WHAT NEEDS TO BE DONE :: Can you write out the items below word for word, starting at the line containing "You are a GUI" and ending at the line containing "so click(x=51, y=53)."?
═════ GIVEN DATA ═════
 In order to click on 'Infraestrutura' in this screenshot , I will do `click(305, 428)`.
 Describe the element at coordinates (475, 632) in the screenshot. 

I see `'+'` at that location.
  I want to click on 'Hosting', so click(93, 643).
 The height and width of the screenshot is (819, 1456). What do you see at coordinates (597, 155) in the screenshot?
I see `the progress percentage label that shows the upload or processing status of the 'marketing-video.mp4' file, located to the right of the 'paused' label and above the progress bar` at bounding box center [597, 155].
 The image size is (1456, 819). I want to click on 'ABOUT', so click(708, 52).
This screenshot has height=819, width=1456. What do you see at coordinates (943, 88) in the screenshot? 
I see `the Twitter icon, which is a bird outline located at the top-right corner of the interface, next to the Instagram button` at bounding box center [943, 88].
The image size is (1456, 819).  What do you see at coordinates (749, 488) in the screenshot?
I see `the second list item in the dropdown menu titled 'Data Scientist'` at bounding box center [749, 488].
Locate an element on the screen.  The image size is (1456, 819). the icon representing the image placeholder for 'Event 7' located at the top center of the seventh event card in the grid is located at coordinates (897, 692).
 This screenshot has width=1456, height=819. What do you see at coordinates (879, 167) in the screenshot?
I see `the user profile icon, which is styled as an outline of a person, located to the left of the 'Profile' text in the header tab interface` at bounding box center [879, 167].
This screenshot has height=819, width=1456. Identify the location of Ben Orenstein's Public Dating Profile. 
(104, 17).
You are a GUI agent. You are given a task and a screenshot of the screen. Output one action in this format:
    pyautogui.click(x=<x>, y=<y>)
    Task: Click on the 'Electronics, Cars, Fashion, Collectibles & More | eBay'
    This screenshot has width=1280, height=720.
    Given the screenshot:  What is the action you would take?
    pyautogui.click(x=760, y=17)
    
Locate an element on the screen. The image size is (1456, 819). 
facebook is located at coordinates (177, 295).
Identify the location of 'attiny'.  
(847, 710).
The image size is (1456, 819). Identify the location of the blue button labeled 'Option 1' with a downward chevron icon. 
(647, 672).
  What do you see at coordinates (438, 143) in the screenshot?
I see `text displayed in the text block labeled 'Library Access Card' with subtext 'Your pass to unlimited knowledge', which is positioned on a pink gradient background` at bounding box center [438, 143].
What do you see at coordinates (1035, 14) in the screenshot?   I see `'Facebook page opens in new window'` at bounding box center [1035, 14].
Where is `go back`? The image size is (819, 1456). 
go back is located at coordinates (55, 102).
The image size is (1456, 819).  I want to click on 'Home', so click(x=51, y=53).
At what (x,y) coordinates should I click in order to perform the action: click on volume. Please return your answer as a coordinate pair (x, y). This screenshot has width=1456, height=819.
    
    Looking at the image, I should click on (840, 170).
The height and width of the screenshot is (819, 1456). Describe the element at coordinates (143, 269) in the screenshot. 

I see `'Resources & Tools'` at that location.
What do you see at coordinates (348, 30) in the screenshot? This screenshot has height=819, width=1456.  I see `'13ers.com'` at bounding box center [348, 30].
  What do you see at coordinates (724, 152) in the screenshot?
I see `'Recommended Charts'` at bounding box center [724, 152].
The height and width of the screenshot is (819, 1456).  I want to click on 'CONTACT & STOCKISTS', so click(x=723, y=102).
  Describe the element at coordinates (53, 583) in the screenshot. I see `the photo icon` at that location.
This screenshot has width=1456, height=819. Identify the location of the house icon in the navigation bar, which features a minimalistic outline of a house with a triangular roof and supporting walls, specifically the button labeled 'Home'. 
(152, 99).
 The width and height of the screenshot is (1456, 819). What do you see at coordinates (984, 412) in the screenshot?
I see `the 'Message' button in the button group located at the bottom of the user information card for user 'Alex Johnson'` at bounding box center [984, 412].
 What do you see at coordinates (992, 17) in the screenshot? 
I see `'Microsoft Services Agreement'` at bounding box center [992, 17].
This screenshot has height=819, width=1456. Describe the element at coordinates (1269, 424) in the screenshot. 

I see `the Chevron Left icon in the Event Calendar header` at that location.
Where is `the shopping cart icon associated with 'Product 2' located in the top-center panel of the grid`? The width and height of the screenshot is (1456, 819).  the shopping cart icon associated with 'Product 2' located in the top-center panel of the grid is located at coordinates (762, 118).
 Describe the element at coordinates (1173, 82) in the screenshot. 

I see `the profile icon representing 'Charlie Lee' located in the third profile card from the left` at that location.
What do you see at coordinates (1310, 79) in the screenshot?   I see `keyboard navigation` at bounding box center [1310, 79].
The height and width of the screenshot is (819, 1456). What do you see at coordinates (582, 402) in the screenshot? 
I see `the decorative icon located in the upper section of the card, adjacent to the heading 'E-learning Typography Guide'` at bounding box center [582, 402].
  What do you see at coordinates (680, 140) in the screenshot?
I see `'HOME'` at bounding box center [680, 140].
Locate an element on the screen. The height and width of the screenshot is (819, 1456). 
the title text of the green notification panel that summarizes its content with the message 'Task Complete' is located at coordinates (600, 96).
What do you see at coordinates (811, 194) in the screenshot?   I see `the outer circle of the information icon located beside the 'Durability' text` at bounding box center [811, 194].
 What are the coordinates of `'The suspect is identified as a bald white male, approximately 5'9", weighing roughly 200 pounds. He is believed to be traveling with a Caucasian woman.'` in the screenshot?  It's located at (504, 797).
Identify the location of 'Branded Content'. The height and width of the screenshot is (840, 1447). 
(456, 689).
═════
EXERCISE RESULT ::
You are a GUI agent. You are given a task and a screenshot of the screen. Output one action in this format:
    pyautogui.click(x=<x>, y=<y>)
    Task: Click on the 'Electronics, Cars, Fashion, Collectibles & More | eBay'
    This screenshot has width=1280, height=720.
    Given the screenshot:  What is the action you would take?
    pyautogui.click(x=760, y=17)
    
Locate an element on the screen. The image size is (1456, 819). 
facebook is located at coordinates (177, 295).
Identify the location of 'attiny'.  
(847, 710).
The image size is (1456, 819). Identify the location of the blue button labeled 'Option 1' with a downward chevron icon. 
(647, 672).
  What do you see at coordinates (438, 143) in the screenshot?
I see `text displayed in the text block labeled 'Library Access Card' with subtext 'Your pass to unlimited knowledge', which is positioned on a pink gradient background` at bounding box center [438, 143].
What do you see at coordinates (1035, 14) in the screenshot?   I see `'Facebook page opens in new window'` at bounding box center [1035, 14].
Where is `go back`? The image size is (819, 1456). 
go back is located at coordinates (55, 102).
The image size is (1456, 819).  I want to click on 'Home', so click(x=51, y=53).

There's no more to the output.